### Supplied passage
2005/02/25

Ted Day 2 Morning Session Grade Out

THURSDAY MORNING

Session 3) ELEMENTS overall grade: ****

Shacht/Kaplan *****
One of the things I look for from TED is the opportunity to see and think about new technologies and inventions. This team was made for TED. Their combination of new technologies with design ideas and entertainment possibilities were a great fit and a great start to the day. The freebie of Squishy magnets for a handout was a great idea as well. I would love to see them be a regular feature at TED, and I think many would look forward to their session. A workshop with one of their kits on a Pre-Ted Wednesday session to design a product and present in a 5-minute slot later in the conference would probably go over well too. My third wish would be for Chris to annually include one of their kits in his book mailings like he did this year.

Greg Lynn ****
When I first learned of TED, I was sold on the T and E, but was skeptical about the D. Designers lived in a different world and I wasn’t sure how much they had to offer me. After my first TED, it was clear how the designers can lend a sense of gravitas and form to the talks and give the whole a better sense of balance and depth. Greg’s talk was this kind of ingredient. His discussion of classical ratios being driven by the lack of decimal math was enlightening and unexpected. I liked how he quickly transitioned to a discussion of how calculus opens up design to a world of curves and organic forms. His samples were visually interesting and illustrated his points well. I just wish his tea and coffee sets were in use at the breaks. I would have loved to see them in person.

### Record set

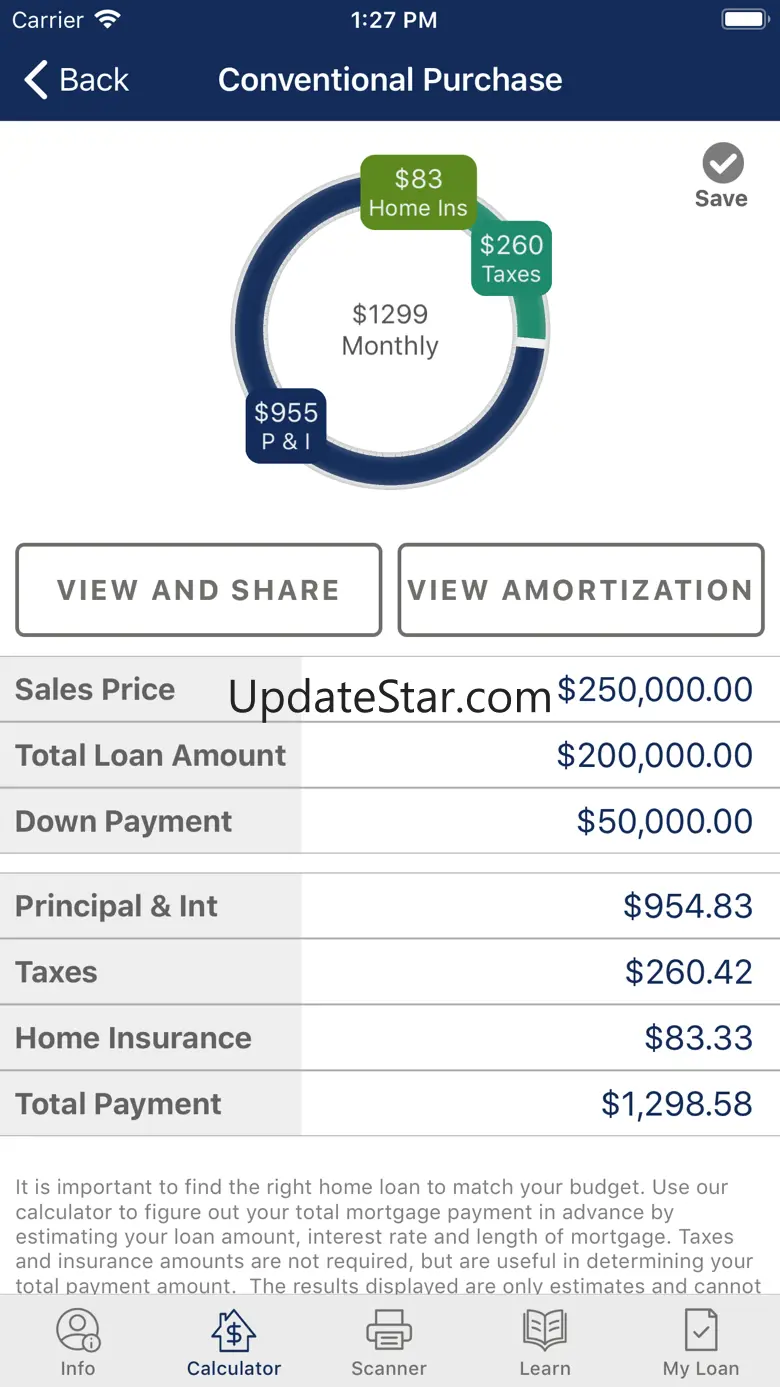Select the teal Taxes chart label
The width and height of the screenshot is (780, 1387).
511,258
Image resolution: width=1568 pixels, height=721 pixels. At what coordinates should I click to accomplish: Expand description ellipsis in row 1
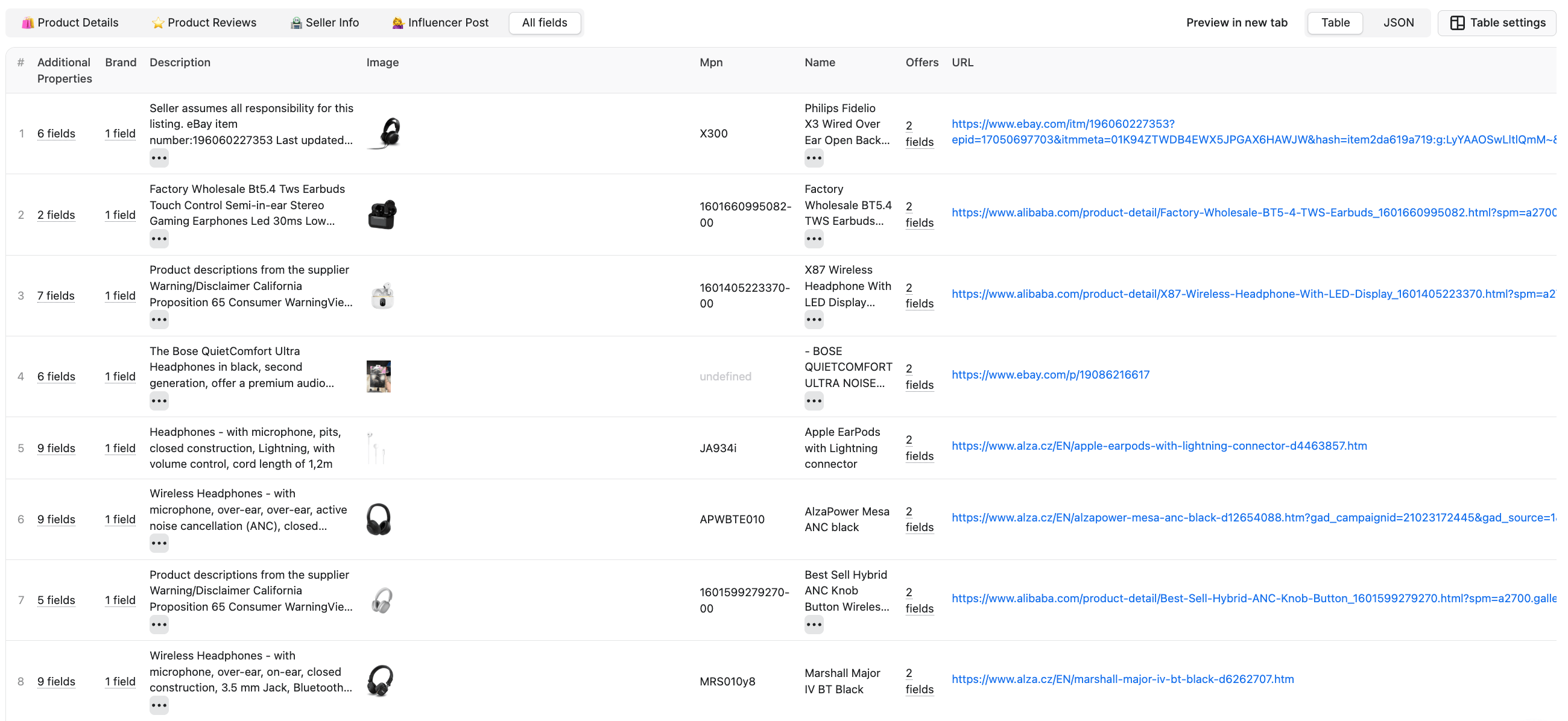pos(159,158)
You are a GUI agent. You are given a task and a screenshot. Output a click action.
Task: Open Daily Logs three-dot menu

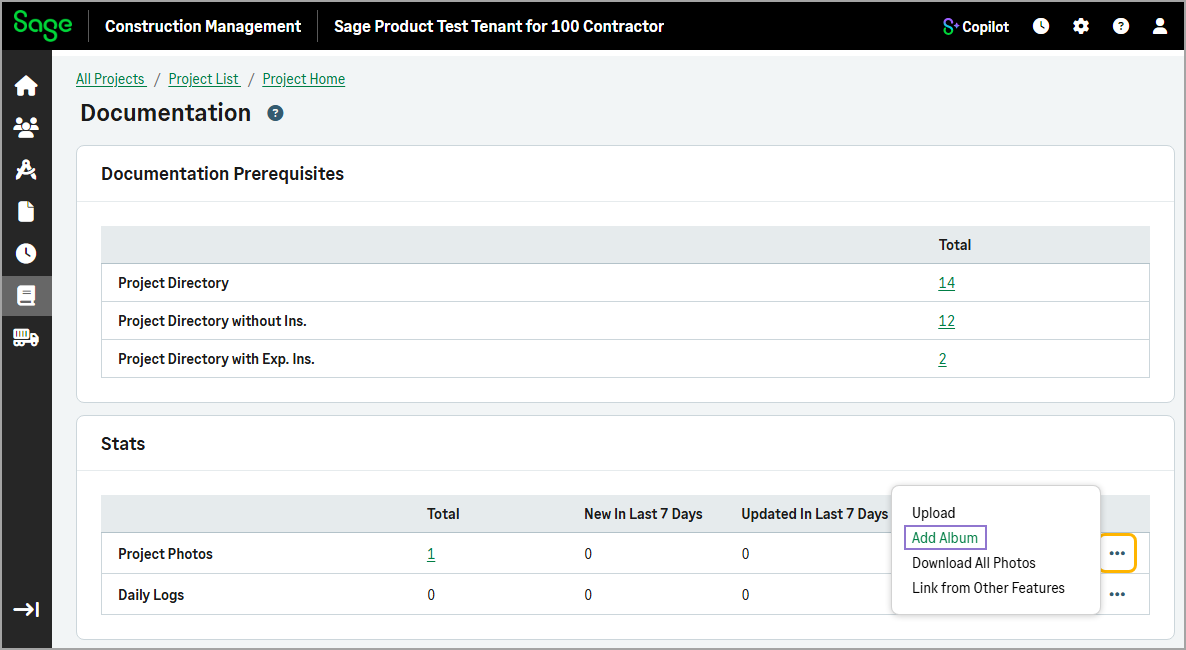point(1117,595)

### The tasks
a: According to the TED morning session review, what did the Shacht/Kaplan team hand out as a freebie?
b: Write the next part of the TED morning session review, starting after its final sentence.

### Written answers
a: Squishy magnets

b:
Brian Farrell ***
There have been several talks where I felt I was hearing two 10-minute talks jammed together. Dr. Farrell’s was one of them. His discussion of how the mystery of the ants was solved was interesting, but seemed more like his colleague’s story. I think he could have spent the whole time on his database. Chris’ introduction about how beauty isn’t just in man’s scale, but can be found “all the way down” was a wonderful statement; but in the actual talk, the beauty took a back seat to some more prosaic aspects of Dr. Farrell’s work. I would have loved to have heard someone with his expertise tell us about unique and exquisite insects that were native to Hispaniola. Not only would it have underscored Chris’ point about scaleable beauty, but it would have tied nicely with Craig Venter’s discussion of biodiversity.

Terry Moore ****
Again, the 5-minute TED talk comes through. His useful and whimsical presentation on how to tie shoes correctly was an easy way to return home from Monterey a better and wiser person.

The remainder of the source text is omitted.